Wires the 'role' param through schema -> delegate_task() -> dispatch -> _build_child_agent -> stashed on child. No behavior change yet: Commit 3 adds the toolset re-add + role-aware prompt. Commit 2 verifies the plumbing reaches the child and the schema description signals the feature to the parent LLM. Changes: - tools/delegate_tool.py: - Module-level _normalize_role(r) (near _clamp_concurrency), returns 'leaf' or 'orchestrator'; unknown strings warn and coerce to 'leaf'. - DELEGATE_TASK_SCHEMA: new 'role' property at top level AND per-task under tasks[].items. Top-level description text split into leaf vs orchestrator capability statements so the parent LLM discovers that role='orchestrator' unlocks nested delegation. - delegate_task(): accepts role=Optional[str]; normalises top_role; single-task dict at :738 now includes 'role' for batch/single uniformity; child-build loop resolves effective_role = normalise( t.get('role') or top_role) and forwards to _build_child_agent. - _build_child_agent(): accepts role='leaf' kwarg; stashes child._delegate_role for introspection (commit 3 will overwrite with effective_role post-degrade). - Registry handler lambda: forwards role=args.get('role') for the Atropos dispatch path (dead for run_agent.py which short-circuits to _dispatch_delegate_task). - run_agent.py:_dispatch_delegate_task: forwards role through to tools.delegate_tool.delegate_task. - tests/tools/test_delegate.py:TestOrchestratorRoleSchema (4 cases — default→leaf, explicit orchestrator stashed, nonsense→leaf+warning, schema shape assertions for top-level and per-task 'role' properties).
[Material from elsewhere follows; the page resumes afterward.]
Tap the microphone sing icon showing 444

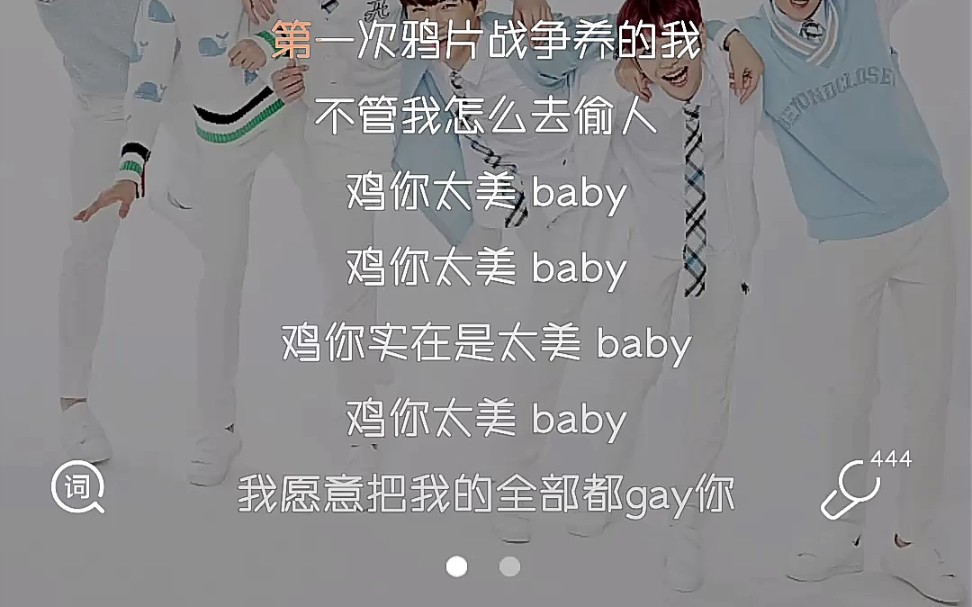851,488
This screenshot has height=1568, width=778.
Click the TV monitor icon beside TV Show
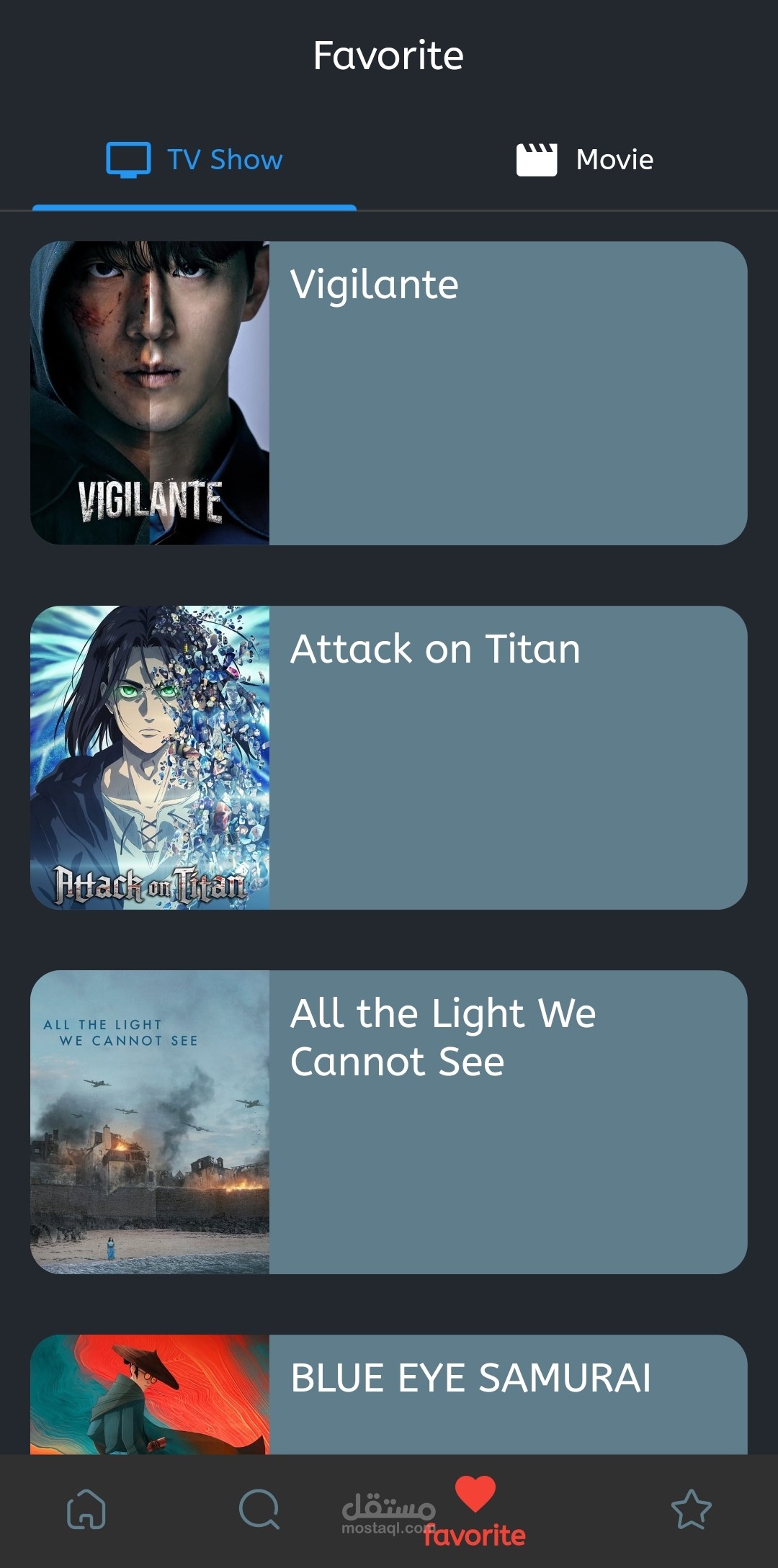(128, 158)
The behavior change. Orchestrator children (role='orchestrator', allowed by delegation.orchestrator_enabled and child_depth < max_spawn_depth) retain the 'delegation' toolset and receive a role-aware system prompt derived from OpenClaw's buildSubagentSystemPrompt canSpawn branch. Leaf children are unchanged from pre-M3 behavior. Changes: - tools/delegate_tool.py: - _build_child_agent: role resolution block at the top — computes child_depth, max_spawn, orchestrator_ok (kill switch AND depth), effective_role (single degrade point). Toolset re-add appends "delegation" when effective_role == 'orchestrator' (runs after the existing _strip_blocked_tools branches — unconditional on parent toolset membership since orchestrator capability is granted by role not inheritance; documented in test_intersection_preserves_delegation_bound). child._delegate_role now stashes effective_role (post-degrade). - _build_child_system_prompt: new role/max_spawn_depth/child_depth kwargs; leaf prompt unchanged; orchestrator appends a spawning block with WHEN/WHEN NOT to delegate guidance + literal depth note that branches between "children MUST be leaves" (at the floor) and "children can themselves be orchestrators" (below it). Per-call role model means "can be", not "will be" — orchestrators explicitly pass role='orchestrator' for nested delegation. - _EXCLUDED_TOOLSET_NAMES: comment explaining the "delegation" entry is an advertising exclusion, not a runtime block; the role-driven re-add in _build_child_agent overrides it. - tests/tools/test_delegate.py: TestOrchestratorRoleBehavior (9 cases) - Role resolution: _keeps_delegation_at_depth_1, _blocked_at_max_spawn_depth, _enabled_false_forces_leaf - Prompt content: _leaf_does_not_mention_delegation, _orchestrator_mentions_delegation_capability, _at_depth_floor_says_children_are_leaves, _below_floor_allows_more_nesting - Batch + intersection: _batch_mode_per_task_role_override, _intersection_preserves_delegation_bound (documents design choice)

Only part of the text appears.